Render the listing below as a numbered list, from the line with "How do I perform: Click" up to and including the line with "[x=259, y=91]", and leave out blank lines and the pictures.

=== LISTED ENTRIES ===
-*-*-

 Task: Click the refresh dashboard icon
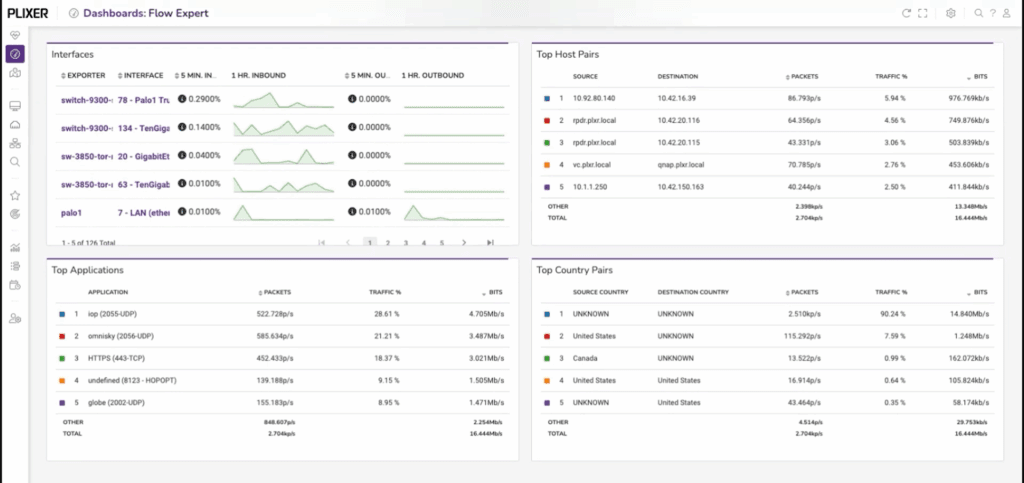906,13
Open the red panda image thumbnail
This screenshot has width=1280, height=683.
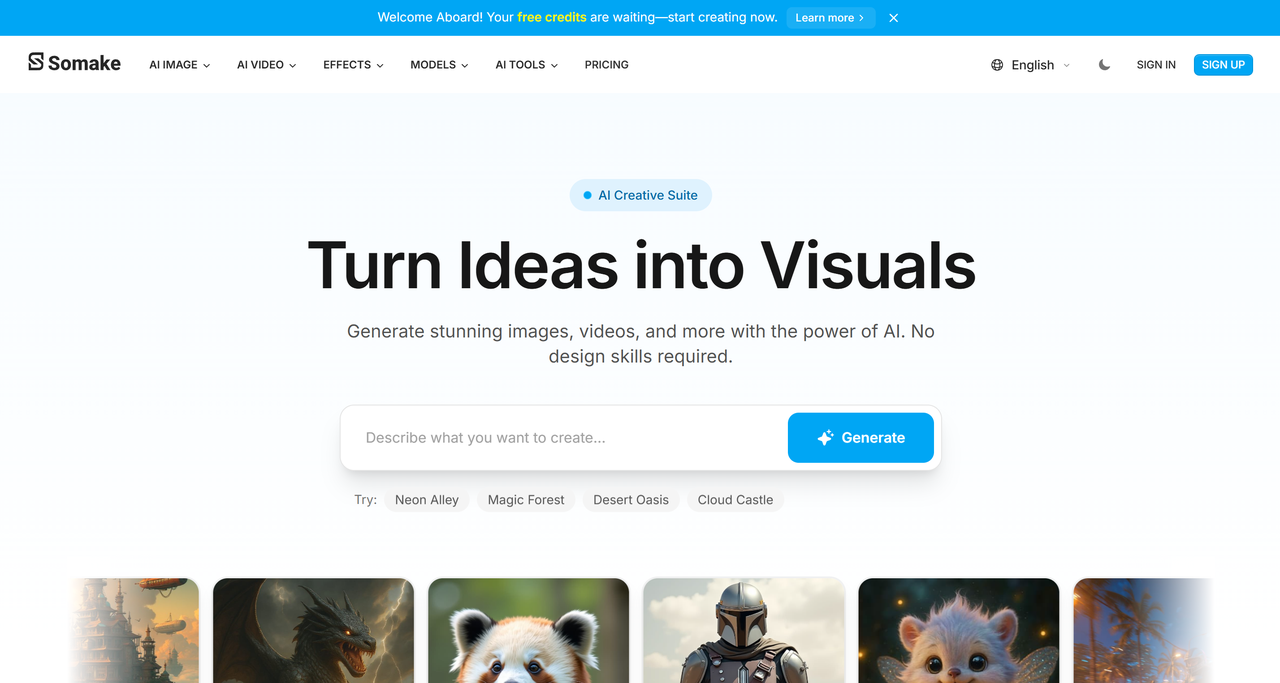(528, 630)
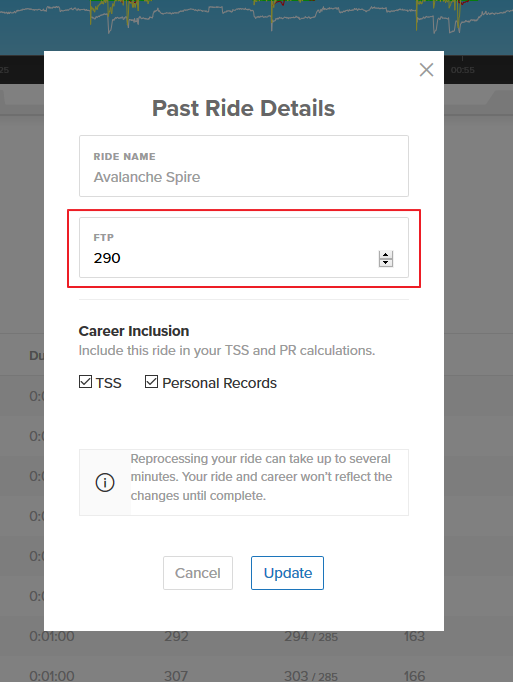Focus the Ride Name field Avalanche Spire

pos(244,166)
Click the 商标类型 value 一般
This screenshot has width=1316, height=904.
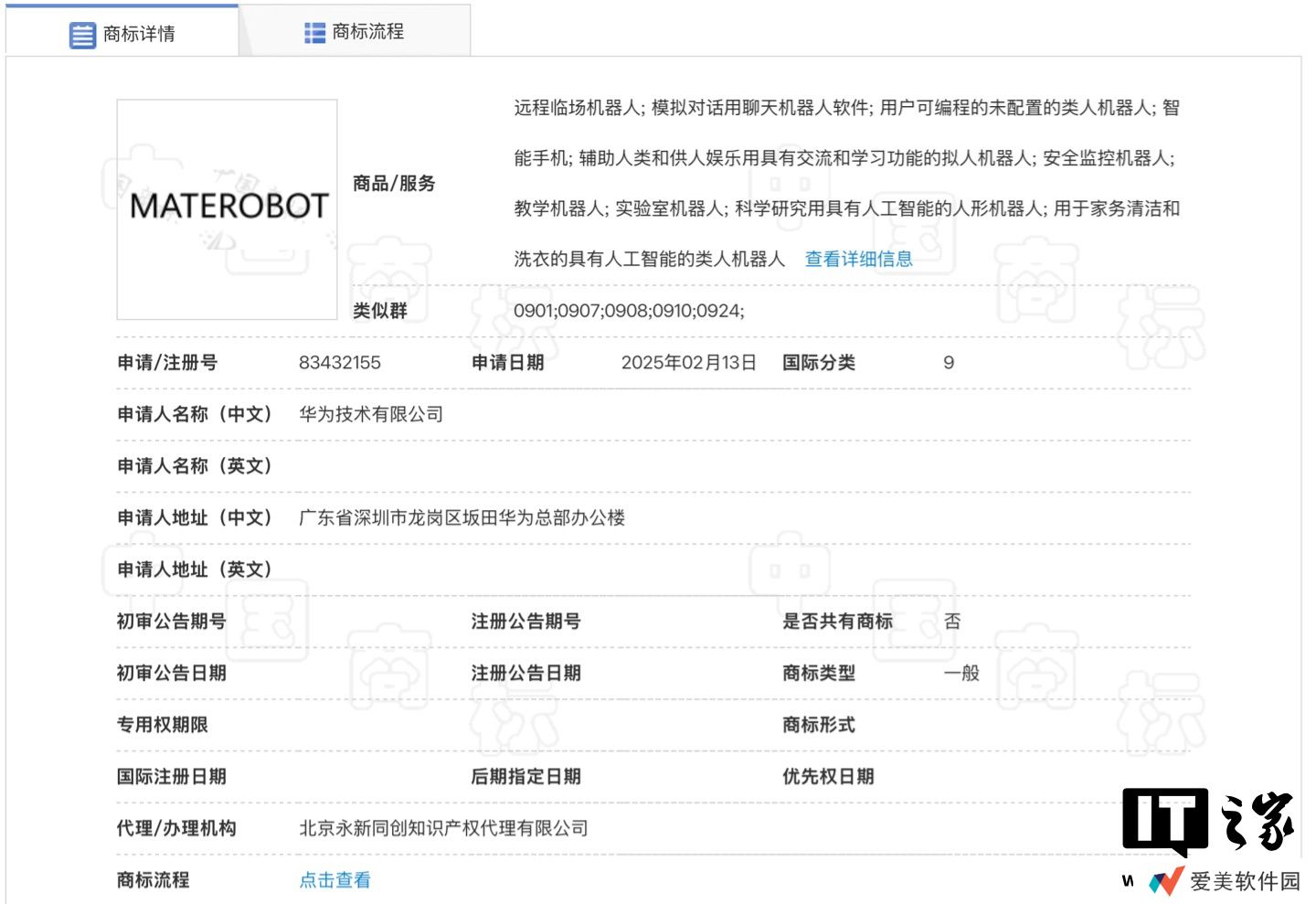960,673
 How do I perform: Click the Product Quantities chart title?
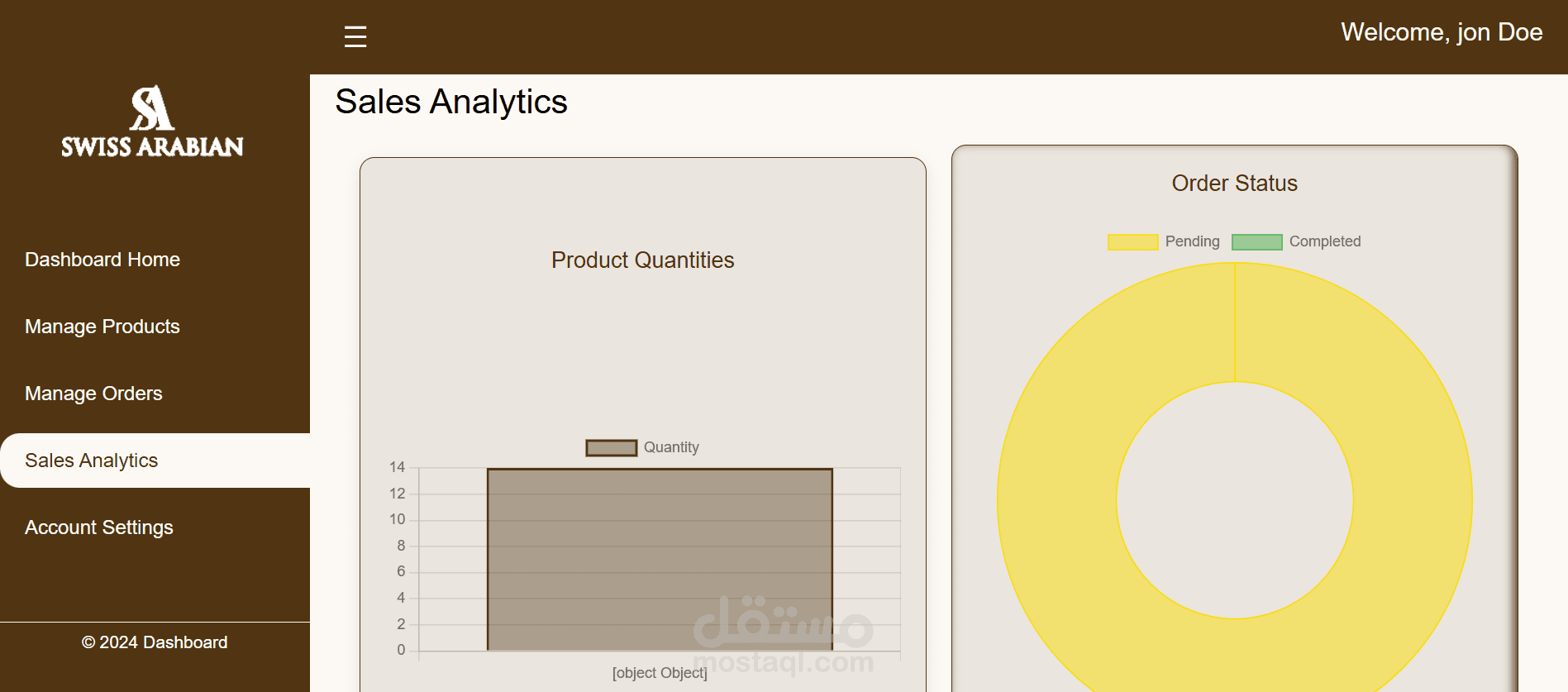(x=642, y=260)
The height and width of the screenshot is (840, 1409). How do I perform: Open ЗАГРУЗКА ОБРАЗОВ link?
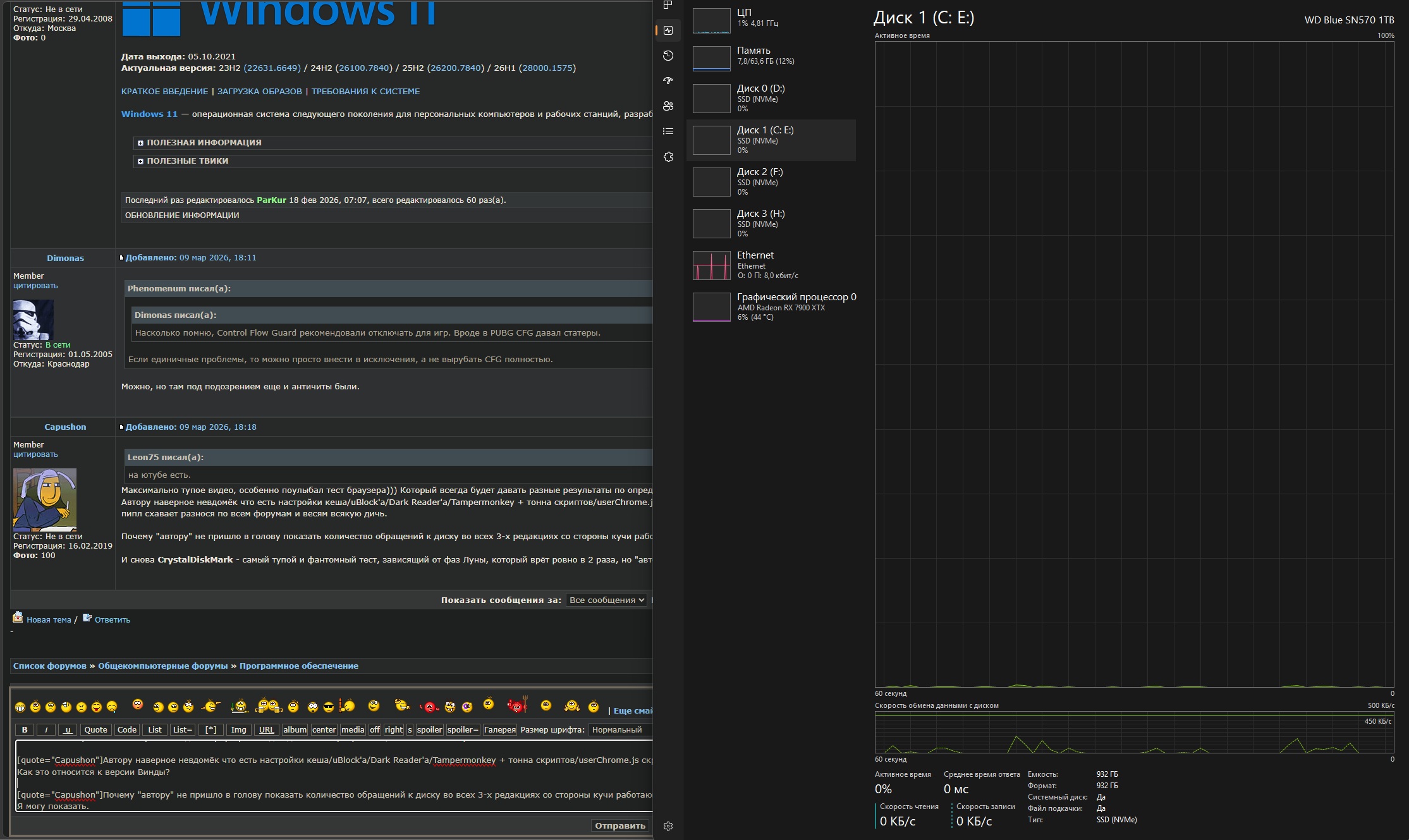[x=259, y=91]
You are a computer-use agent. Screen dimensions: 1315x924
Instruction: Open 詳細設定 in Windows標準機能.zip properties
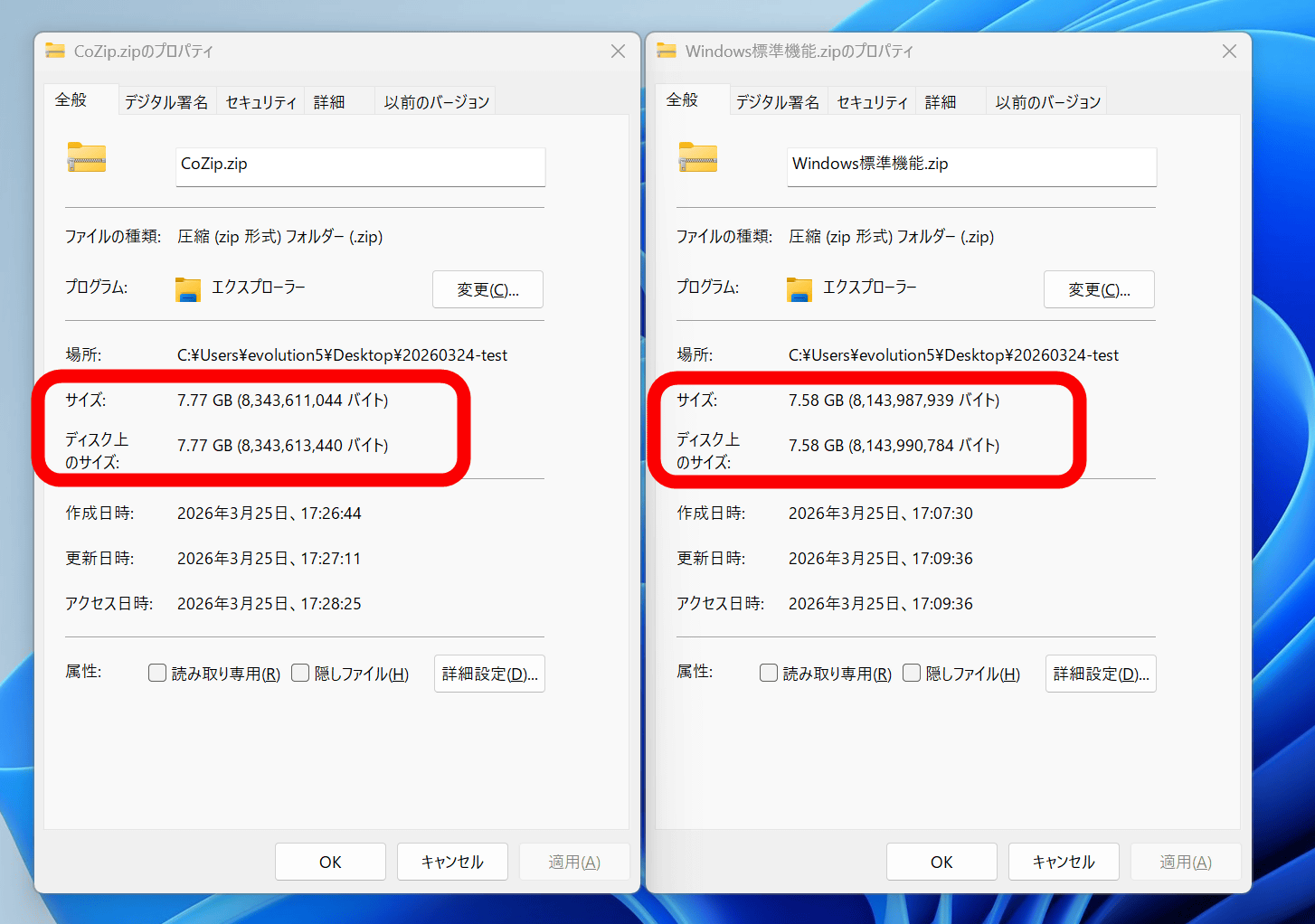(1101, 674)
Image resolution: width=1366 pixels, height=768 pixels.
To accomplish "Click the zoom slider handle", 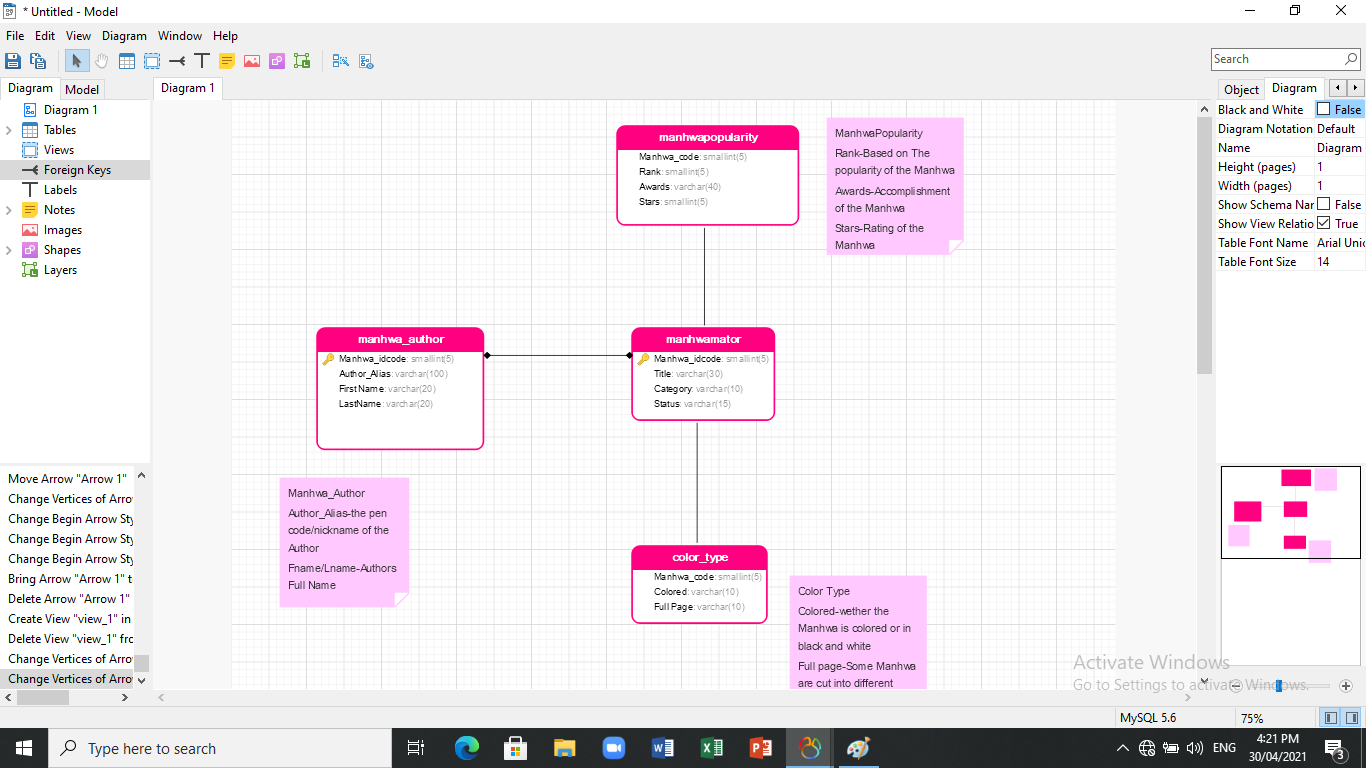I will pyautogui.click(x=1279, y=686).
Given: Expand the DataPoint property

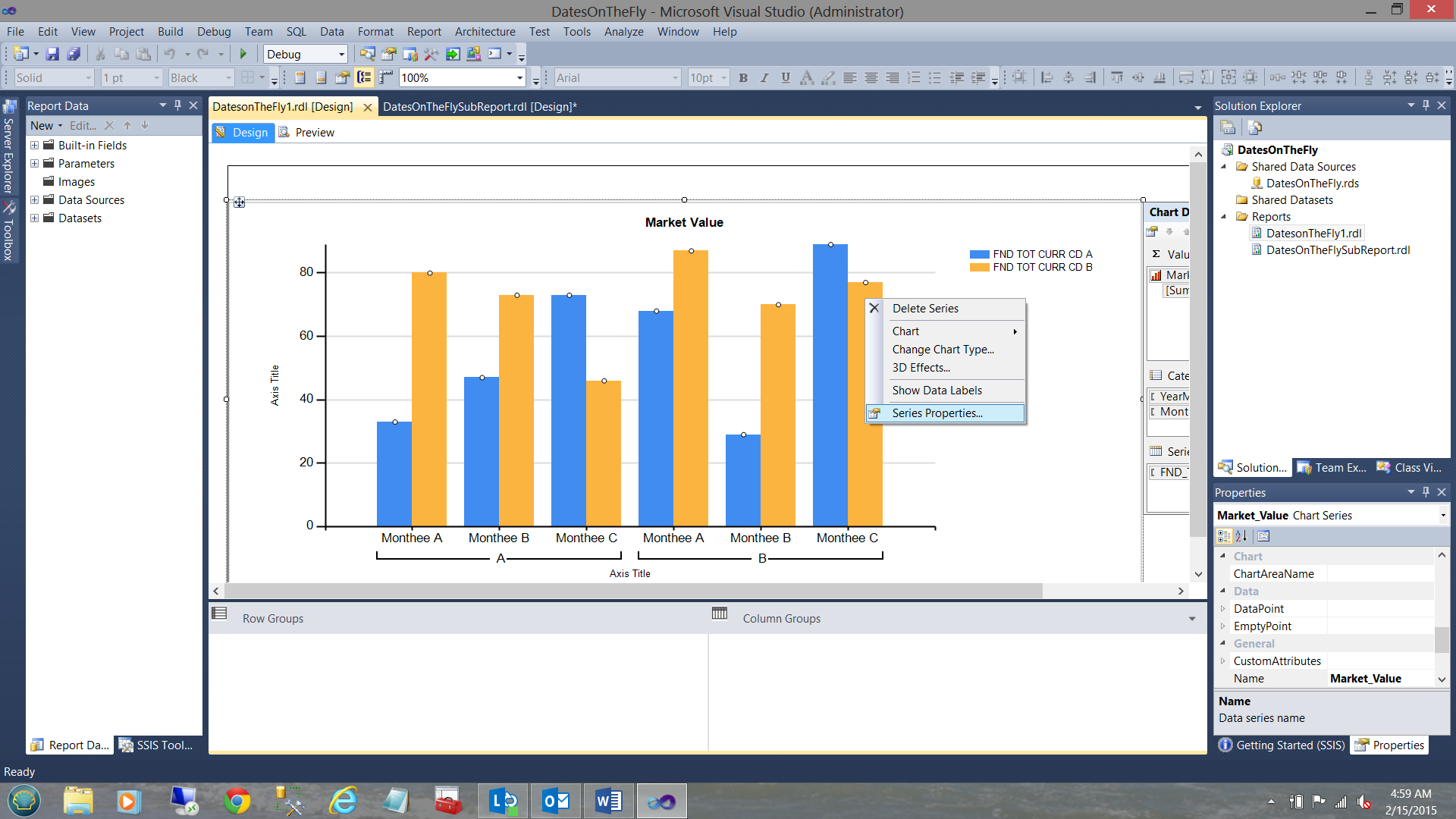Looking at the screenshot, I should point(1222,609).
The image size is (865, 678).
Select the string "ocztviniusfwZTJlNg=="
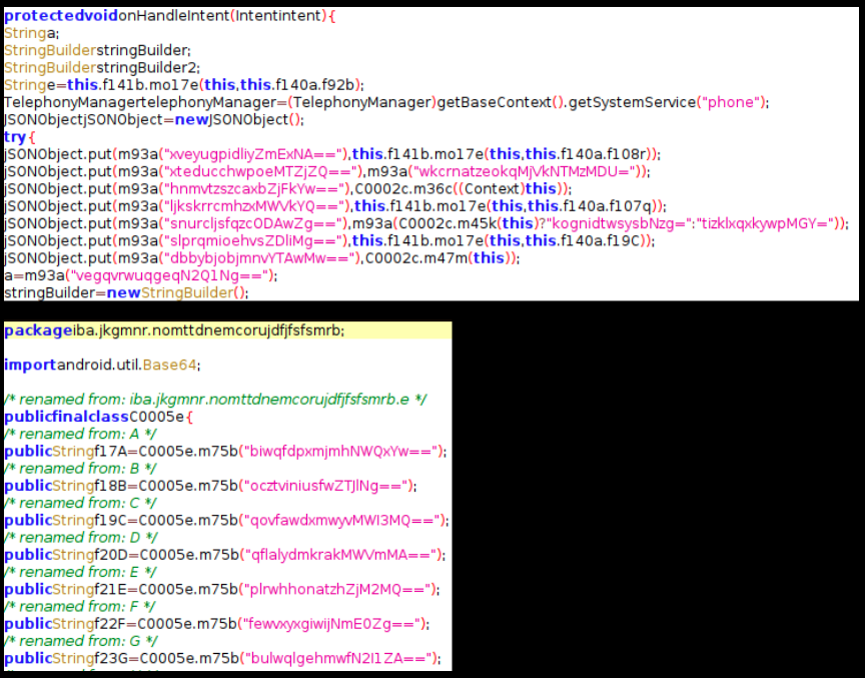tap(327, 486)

-*-*-

=== SOLVED PROBLEM ===
1.  How do I perform: Click the Product Quantities chart title?
2. (x=642, y=260)
3. The height and width of the screenshot is (840, 1409). How do I perform: Open ЗАГРУЗКА ОБРАЗОВ link?
4. [x=259, y=91]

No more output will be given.